La carrera de verdad, lo que la convirtió en memorable y, para la mayoría, épica, comienza en la cuarta vuelta con un error, como todos los grandes acontecimientos de la humanidad. Pidcock pincha –arriesga con ruedas de espuma y no líquido antipinchazos— y los mecánicos británicos, lentos, sobresaltados como a quien se pilla de improviso, tardan en cambiarle la rueda delantera. Queda la mitad de carrera y Pidcock la comienza de nuevo como un golfista castigado por su bajo hándicap, con 40s de retraso de Koretzky, que se queda solo delante, y en el décimo puesto de un circuito, tan estrechos son en la mayor parte sus caminos, en el que es complicado adelantar. Cuatro vueltas en las que Pidcock, el diablillo, exhibe todo su repertorio, la técnica que le permite ser campeón mundial de ciclocross en los tiempos de Van der Poel y Van Aert, y va a las carreras en un Porsche púrpura que no cabe por las calles; el manejo sobre grava que le permitió ganar las Strade Bianche; el punch que hace de sus ataques continuos trallazos que muestra en la Amstel o la Flecha del Brabante, las clásicas que tiene en su vitrina, y, definitiva, la habilidad en los descensos, el trazado de curvas estilo Galibier el día que ganó en Alpe d’Huez su etapa del Tour, y con la que en la última vuelta, cuando ya ha alcanzado al francés, con el que ha intercambiado golpes intensos, se cuela a la izquierda de un árbol, el elemento que la da vida, plantado en el camino, y adelanta a Koretzky, y le gana la posición.
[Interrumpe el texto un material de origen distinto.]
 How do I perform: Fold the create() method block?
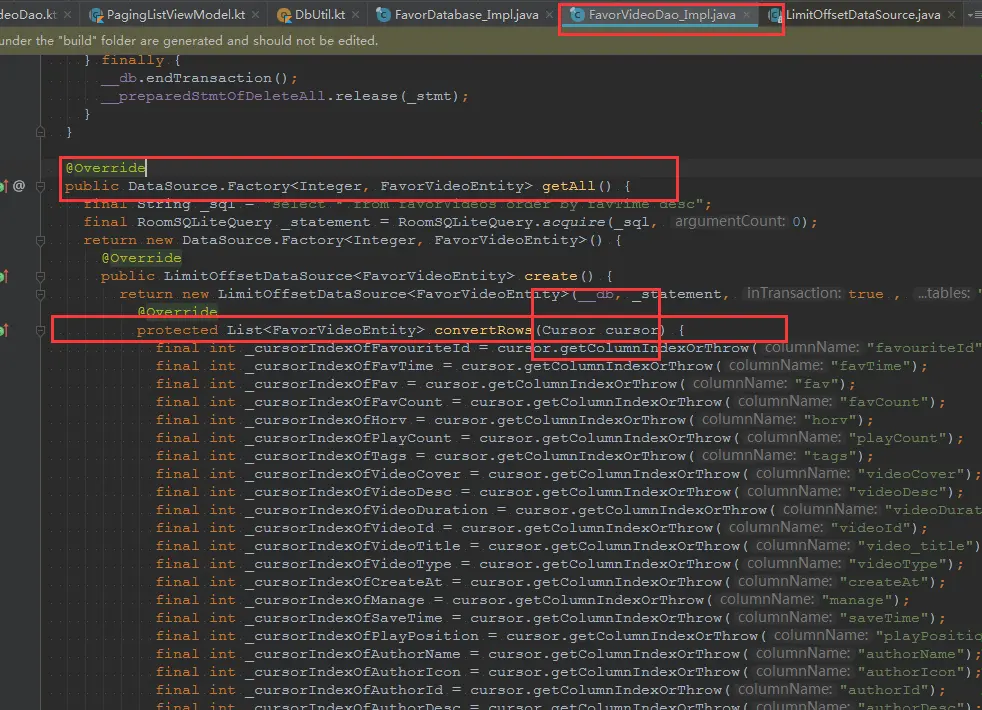pos(41,276)
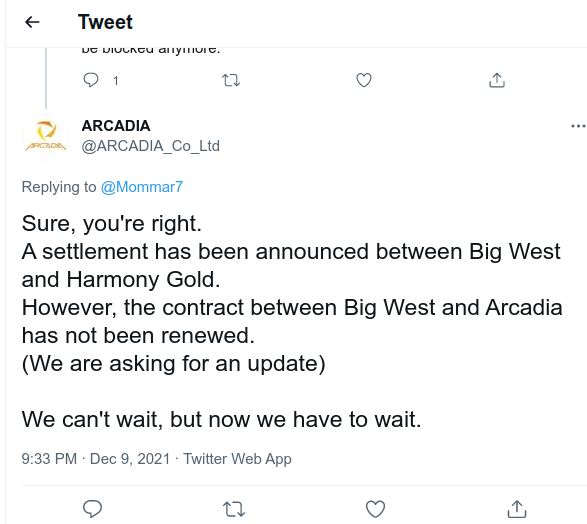
Task: Retweet the parent tweet above
Action: tap(231, 80)
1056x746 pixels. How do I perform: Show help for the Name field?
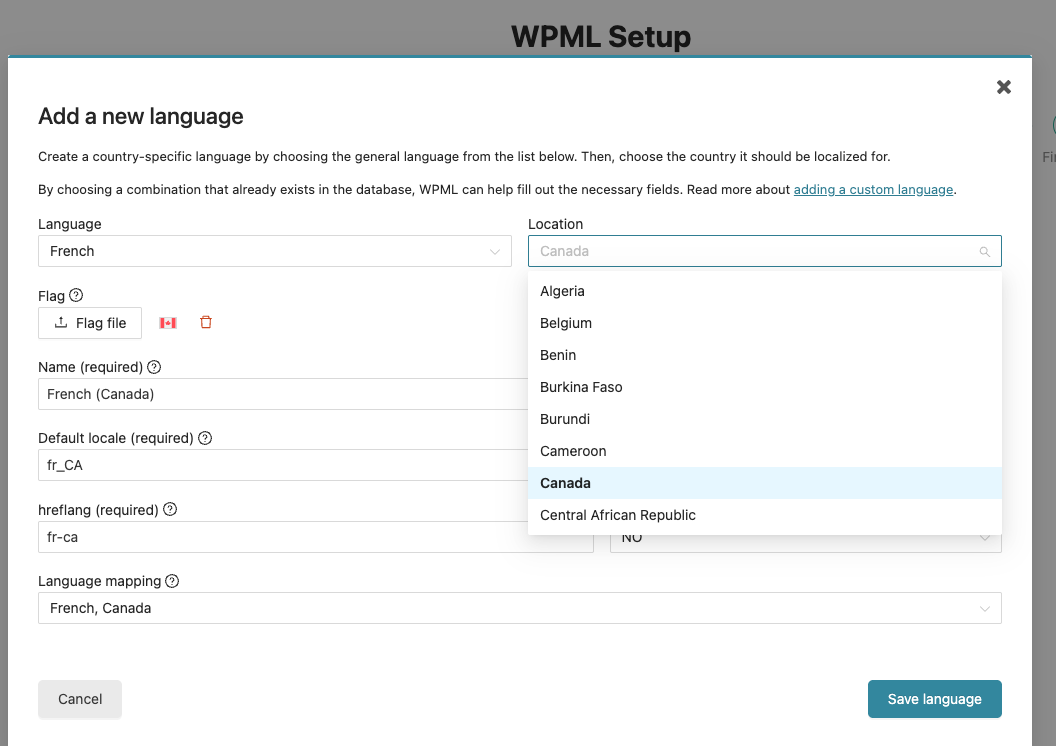[x=154, y=367]
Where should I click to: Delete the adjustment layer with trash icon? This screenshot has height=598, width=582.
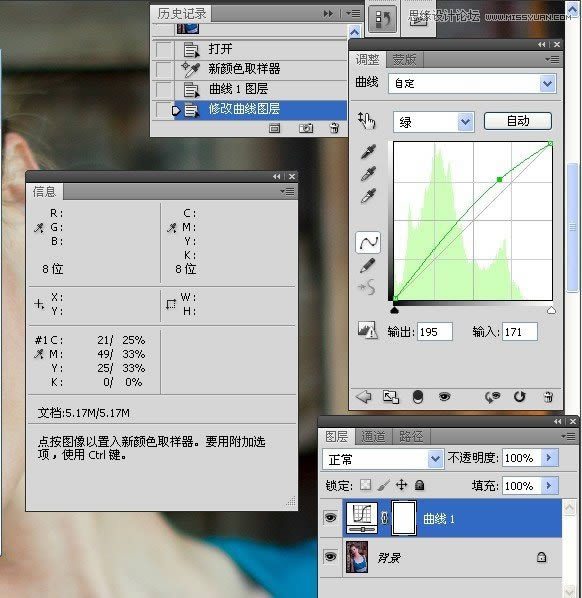click(548, 397)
Todo en una sucesión de momentos que no dejan tiempo para respirar. El francés, deportivo, reconoce que allí cometió un error que le costó el oro, y a Pidcock le recuerdan que en algún momento de su vida dijo que ganar dos oros olímpicos le convertiría en “leyenda”. “No recuerdo haberlo dicho”, responde a los periodistas el inglés, que el sábado se enfrentará a Van der Poel y Evenepoel por las cuestas de Montmartre en la carrera de carretera. “Pero si a vosotros os parece así, no seré yo quien diga que no”.